With one exception [Barkley et al.’s (2008)
number of functional domains], impairment measures across studies have not been clearly tied to ADHD symptoms. Therefore, it is not known whether the ADHD symptom or some other factor resulted in functional disruption. For example, in his study of children with ADHD followed into adulthood, Barkley (described in Gordon et al., 2006
) included number of arrests as a measure of impaired functioning. It is well established that adults with ADHD show considerable comorbidity (Davidson, 2008
), and that follow-up studies of children with ADHD consistently have reported an increased risk for antisocial personality disorder (Fischer, Barkley, Smallish, & Fletcher, 2002
; Mannuzza, Klein, Bessler, Malloy, & LaPadula, 1993
; Mannuzza, Klein, Bessler, Malloy, & LaPadula, 1998
; Rasmussen & Gillberg, 2000
; Weiss, Hechtman, Milroy, & Perlman, 1985
). It may be that the comorbid antisocial syndrome, rather than the ADHD symptoms, was associated with criminal history. Similarly, other comorbid disorders (e.g., substance use, mood, and anxiety disorders, all of which have been reported at increased rates among ADHD adults) may have contributed to vehicular offenses, decreased work performance, and lower educational attainment in that study. Another example is the SOFAS
rating used by Barkley and colleagues (2008)
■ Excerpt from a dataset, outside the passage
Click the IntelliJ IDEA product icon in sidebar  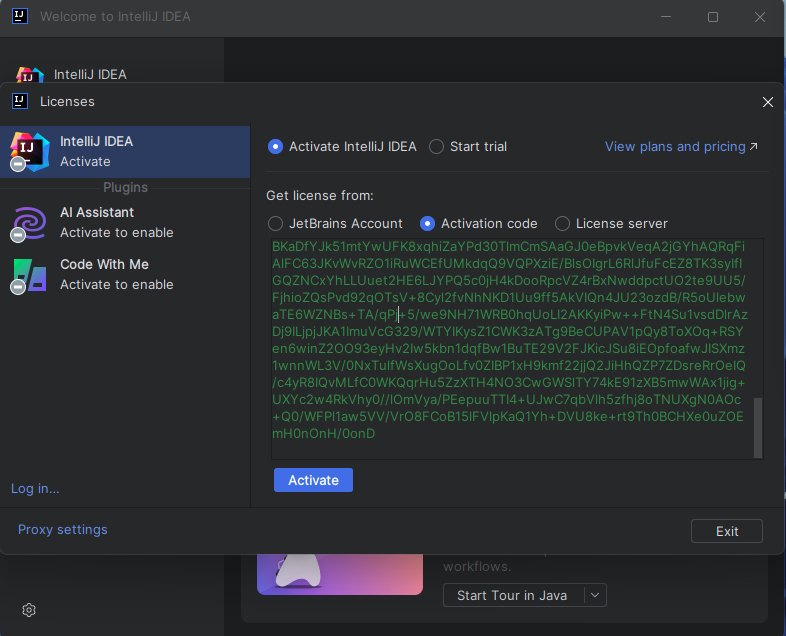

. According to these investigators, interviewers were instructed to base this rating on the participant’s social, occupational, and educational functioning, and impairment was understood to be “a direct consequence of the mental and physical health problems of the individual” (p. 133). Therefore, this rating confounded mental and physical problems, and there is no guarantee that the “mental problems” were specific to ADHD.
The purpose of this study is to investigate the relationship between ADHD symptoms and impairment among adults who were diagnosed as having ADHD in childhood. Different from other studies, we used a measure of impairment that was directly tied to each of the three core ADHD symptoms, Inattention, Impulsivity, and Hyperactivity. For each symptom, trained clinicians who were blind to participant status (ADHD proband or non-ADHD comparison) asked respondents whether the symptom “led to any difficulties at home, at work or with other people” during the follow-up interval (approximately 16 years, from age 25 to present). Clinicians rated each symptom on an anchored, 5-point impairment scale ranging from None to Extreme. Based primarily on findings in children, we hypothesized that: (1) symptom and impairment correlations would be modest, and; (2) compared to individuals fulfilling the ADHD Symptom Criterion, a considerable number of subjects would not be diagnosed as having ADHD as adults when impairment was required.